The opinion of the court was delivered by: Wexler, District Judge.
In this action plaintiff, John Hinsch ("Hinsch" or
"Plaintiff") a resident of the State of New York, alleges that
he was injured while vacationing in Hawaii at a hotel operated
by defendant, Outrigger Hotels Hawaii ("Defendant" or "the
Resort").*fn1 Presently before the court is Defendant's
motion to dismiss for lack of personal jurisdiction pursuant to
FRCP 12(b)(2). In the alternative, Defendant seeks transfer of
this matter to a forum where personal jurisdiction is proper —
the United States District Court for the District of Hawaii. For
the reasons set forth below, motion to dismiss for lack of
personal jurisdiction is granted.
The facts set forth below are those alleged by Plaintiff in
his complaint. Those facts are deemed true for purposes of this
motion directed to the pleadings.
In January 1999, Plaintiff made reservations at the Resort.

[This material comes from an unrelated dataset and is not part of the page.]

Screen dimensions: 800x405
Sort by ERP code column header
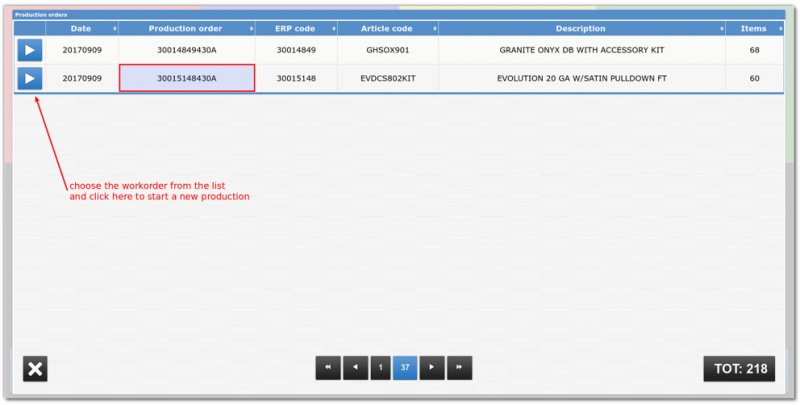pyautogui.click(x=296, y=29)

Plaintiff became aware of the Resort when he read an
advertisement in a magazine published by the American Automobile
Association ("AAA"). The advertisement directed those interested
to "CALL YOUR TRAVEL AGENT" to arrange to stay at the Resort.
The Plaintiff arranged his stay at the Resort with a travel
agent located in New York.
Plaintiff alleges that while he was vacationing at the Resort
he slipped and fell. He attributes the fall to Defendant's
negligence and seeks damages in the amount of $150,000.
II. Defendant's Motion and Plaintiff's Opposition
Defendant seeks dismissal of Plaintiff's complaint for lack of
personal jurisdiction or, in the alternative, transfer of this
matter to the District of Hawaii. With respect to the
jurisdictional argument, the Resort argues that it was neither:
(1) "doing business" in New York within the meaning of Section
301 of the CPLR nor (2) "transacting business" within the
meaning of Section 302 of the CPLR, New York's Long Arm Statute.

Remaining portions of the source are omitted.